Yvonne Ridley, one of the station's commentators, whom I have known since before she was kidnapped by the Taliban and converted to Islam, has a good journalistic nose and was naturally delighted by the revelations.
"Wherever you live, whoever you are, however you pray, let's face it - we are being governed by self-serving, spineless, lying and jumped-up prats. And the majority conspire together," Yvonne chortled as she gleefully dissected the diplomatic traffic.
The later reaction of president Ahmadinejad wasn't so enthusiastic. He blamed the Americans for deliberately releasing the documents to embarrass him and wanted to put the lid on the whole thing.
"Let me first correct you. The material was not leaked, but rather released in an organised way," he lectured Press TV's correspondent.
Ahmadinejad seemed embarrassed, claiming that Wikileaks is "not worth commenting upon and that no one would waste their time reviewing them".
His problem was that the leaks blasted a hole in Iran's self-image as the emerging Islamic superpower around whom others would cluster in opposition to US and Zionist aggression.
Instead, it was clear that some of the most powerful countries in the region feared him and looked to the Americans to defend their interests in face of his nuclear programme.
The former Iranian revolutionary guard responded with denial: "The countries in the region are like friends and brothers and these acts of mischief will not affect their relations."
Ahmadinejad spends much of his life surrounded by flunkies and mullahs. In this hothouse atmosphere, he has fallen prey to some rarefied conspiracy theories - including the one that the Americans blew up the Twin Towers themselves in order to stir up anti-Islamic sentiment.
I am not convinced by propaganda claims that Ahmadinejad is a madman, so, when he has time to consider it, this sudden pulling aside of the diplomatic veil may serve as a reality check and encourage him to adjust his policies.
Kim Jong-il, North Korea's hereditary dictator, may also suspect the Americans of organising the leaks to mess him about if his advisers dare show him the reports covering the Korean peninsula.
The leaks show China, Kim's only regional ally, telling the capitalist roaders in South Korea that they are open to re-unification under Seoul's control.

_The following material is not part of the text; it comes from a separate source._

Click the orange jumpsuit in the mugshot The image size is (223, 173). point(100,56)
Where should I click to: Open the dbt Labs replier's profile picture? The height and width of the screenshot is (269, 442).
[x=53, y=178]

The only price the Chinese ask is a withdrawal of American troops after reunification.
Kim is still officially at war with the south and has recently been lobbing missiles their way. Wikileaks will serve as a warning that, if things do go pear-shaped, he is on his own.
Worse still, from the dictator's viewpoint, both the southerners and their US allies know the full extent of his isolation. For a man proclaimed a 'secular god' and seldom told anything he wouldn't like to hear, this is a useful piece of information.

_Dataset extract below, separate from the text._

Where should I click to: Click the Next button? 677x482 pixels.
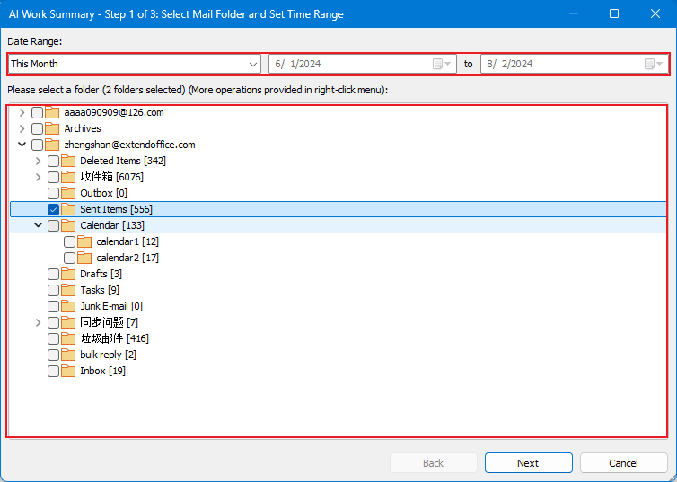pos(528,463)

Hillary Clinton condemned the leaking of official documents, claiming that it infringed the privacy of diplomacy. This was less than convincing given a leaked communique showing that she had encouraged espionage within that bastion of private diplomacy, the UN.
I once buttonholed Jonathan Powell, Tony Blair's former chief-of-staff and adviser on Northern Ireland, over an incident in which my wife, Kathryn Johnston, and I were arrested and our home raided after we published transcripts of bugged telephone calls to himself and Mo Mowlam on Martin McGuinness's home line.
"You give us too much credit," Powell said, looking shifty, when I asked him if, as the timeline suggested, Downing Street had ordered the raids.
It was what we in the business call a "non-denial-denial".
In his book on the period, Powell talks of MI5's embarrassment, but doesn't point to any actual damage.
In fact, the friendly tone of the bugged conversations reassured people that the peace process was on course at a time when Sinn Fein was making some belligerent noises in public. There is an undeniable possibility of damage from leaks, but so far so good. In fact, the Guardian and New York Times, who control much of the leaked material, have handled it more responsibly than the US state department.
The papers have carefully considered what they will make public. In contrast, the state department decrypted confidential diplomatic traffic from around the world and circulated the clear version to three million people.
They are the ones who need to clean up their act.